Performance progression of IPv4 route lookup on Linux

Vincent Bernat July 3, 2017

TL;DR

Each of Linux 2.6.39, 3.6 and 4.0 brings notable performance improvements for the IPv4 route lookup process.

In a previous article, I explained how Linux implements an IPv4 routing table with compressed tries to offer excellent lookup times. The following graph shows the performance progression of Linux through history:

IPv4 route lookup performance — Route lookup times for various Linux kernel versions. Lookup is done on a table with 500,000 routes. Notable performance improvements are highlighted.

Two scenarios are tested:

500,000 routes extracted from an Internet router (half of them are /24); and
500,000 host routes (/32) tightly packed in 4 distinct subnets.

All kernels are compiled with GCC 4.9 (from Debian Jessie). This version is able to compile older kernels¹ as well as current ones. The kernel configuration used is the default one with CONFIG_SMP and CONFIG_IP_MULTIPLE_TABLES options enabled (however, no IP rules are used). Some other unrelated options are enabled to be able to boot them in a virtual machine and run the benchmark.

The measurements are done in a virtual machine with one vCPU.² The host is an Intel Core i5-4670K and the CPU governor was set to “performance.” The benchmark is single-threaded. Implemented as a kernel module, it calls fib_lookup() with various destinations in 100,000 timed iterations and keeps the median. Timings of individual runs are computed from the TSC (and converted to nanoseconds by assuming a constant clock).

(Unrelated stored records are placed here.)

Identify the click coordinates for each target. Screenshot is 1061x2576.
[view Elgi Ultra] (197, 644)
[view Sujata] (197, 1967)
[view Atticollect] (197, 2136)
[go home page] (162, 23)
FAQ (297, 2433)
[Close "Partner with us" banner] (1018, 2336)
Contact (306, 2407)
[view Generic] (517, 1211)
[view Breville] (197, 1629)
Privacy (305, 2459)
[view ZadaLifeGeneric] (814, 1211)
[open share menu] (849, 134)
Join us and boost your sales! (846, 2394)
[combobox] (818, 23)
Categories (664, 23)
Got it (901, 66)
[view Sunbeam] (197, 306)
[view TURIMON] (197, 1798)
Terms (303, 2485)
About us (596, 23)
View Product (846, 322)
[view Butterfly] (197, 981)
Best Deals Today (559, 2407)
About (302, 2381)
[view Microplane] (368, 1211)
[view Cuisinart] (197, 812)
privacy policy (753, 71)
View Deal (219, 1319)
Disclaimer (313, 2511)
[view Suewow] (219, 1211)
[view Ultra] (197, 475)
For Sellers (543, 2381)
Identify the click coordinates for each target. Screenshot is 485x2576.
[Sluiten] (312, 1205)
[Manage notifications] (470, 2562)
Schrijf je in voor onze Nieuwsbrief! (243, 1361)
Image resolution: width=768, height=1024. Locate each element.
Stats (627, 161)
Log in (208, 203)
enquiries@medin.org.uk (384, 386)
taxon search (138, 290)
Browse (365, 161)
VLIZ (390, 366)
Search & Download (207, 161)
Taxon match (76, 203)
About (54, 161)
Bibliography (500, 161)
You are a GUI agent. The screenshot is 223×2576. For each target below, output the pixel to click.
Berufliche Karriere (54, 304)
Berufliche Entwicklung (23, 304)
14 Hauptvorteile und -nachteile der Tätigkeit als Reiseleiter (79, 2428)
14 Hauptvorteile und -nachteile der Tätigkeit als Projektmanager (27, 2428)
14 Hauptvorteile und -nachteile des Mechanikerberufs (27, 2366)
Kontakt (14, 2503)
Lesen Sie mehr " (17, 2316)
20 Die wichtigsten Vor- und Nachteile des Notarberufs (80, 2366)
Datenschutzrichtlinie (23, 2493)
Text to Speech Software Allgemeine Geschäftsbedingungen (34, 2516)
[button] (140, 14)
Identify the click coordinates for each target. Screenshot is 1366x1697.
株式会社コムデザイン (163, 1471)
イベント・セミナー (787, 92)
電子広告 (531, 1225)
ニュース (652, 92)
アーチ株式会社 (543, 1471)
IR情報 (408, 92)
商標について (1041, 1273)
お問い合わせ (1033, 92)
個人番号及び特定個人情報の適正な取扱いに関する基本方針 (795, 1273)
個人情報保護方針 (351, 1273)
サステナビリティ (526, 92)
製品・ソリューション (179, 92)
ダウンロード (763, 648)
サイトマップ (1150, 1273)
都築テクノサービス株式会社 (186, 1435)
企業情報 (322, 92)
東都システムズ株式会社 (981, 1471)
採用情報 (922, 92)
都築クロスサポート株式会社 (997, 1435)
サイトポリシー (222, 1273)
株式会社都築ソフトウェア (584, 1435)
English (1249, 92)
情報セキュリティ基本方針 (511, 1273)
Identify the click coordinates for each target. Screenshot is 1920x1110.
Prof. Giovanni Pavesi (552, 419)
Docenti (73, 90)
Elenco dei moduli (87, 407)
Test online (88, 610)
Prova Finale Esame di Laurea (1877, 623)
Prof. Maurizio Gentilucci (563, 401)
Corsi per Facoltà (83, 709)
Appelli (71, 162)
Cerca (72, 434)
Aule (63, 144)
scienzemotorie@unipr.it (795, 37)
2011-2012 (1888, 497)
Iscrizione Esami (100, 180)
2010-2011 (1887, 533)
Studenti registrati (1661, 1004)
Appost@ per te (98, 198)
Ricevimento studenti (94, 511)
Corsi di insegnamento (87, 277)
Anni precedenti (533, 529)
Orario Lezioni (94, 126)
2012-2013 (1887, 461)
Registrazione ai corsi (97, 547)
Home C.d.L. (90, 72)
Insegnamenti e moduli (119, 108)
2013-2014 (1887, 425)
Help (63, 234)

The following kernel versions bring a notable performance improvement:

In Linux 2.6.39, commit 3630b7c050d9, David Miller removes the hash-based routing table implementation to switch to the LPC-trie implementation (available since Linux 2.6.13 as a compile-time option). This brings a small regression for the scenario with many host routes but boosts the performance for the general case.
In Linux 3.0, commit 281dc5c5ec0f, the improvement is not related to the network subsystem. Linus Torvalds disables the compiler size-optimization from the default configuration. It was believed that optimizing for size would help keeping the instruction cache efficient. However, compilers generated under-performing code on x86 when this option was enabled.
In Linux 3.6, commit f4530fa574df, David Miller adds an optimization to not evaluate IP rules when they are left unconfigured. From this point, the use of the CONFIG_IP_MULTIPLE_TABLES option doesn’t impact the performance unless some IP rules are configured. This version also removes the route cache (commit 5e9965c15ba8). However, this has no effect on the benchmark as it directly calls fib_lookup() which doesn’t involve the cache.
In Linux 4.0, notably commit 9f9e636d4f89, Alexander Duyck adds several optimizations to the trie lookup algorithm. It really pays off!
In Linux 4.1, commit 0ddcf43d5d4a, Alexander Duyck collapses the local and main tables when no specific IP rules are configured. For non-local traffic, both these tables were looked up.

Mid-2018 update#

Here is a graph for more recent kernels. Performance is mostly stable. Measures are done in a batch of 5 successful lookups to reduce overhead. Small regressions in 4.2 and 4.16 may or may not be significant—a 5 ns variation matches an L2 cache lookup.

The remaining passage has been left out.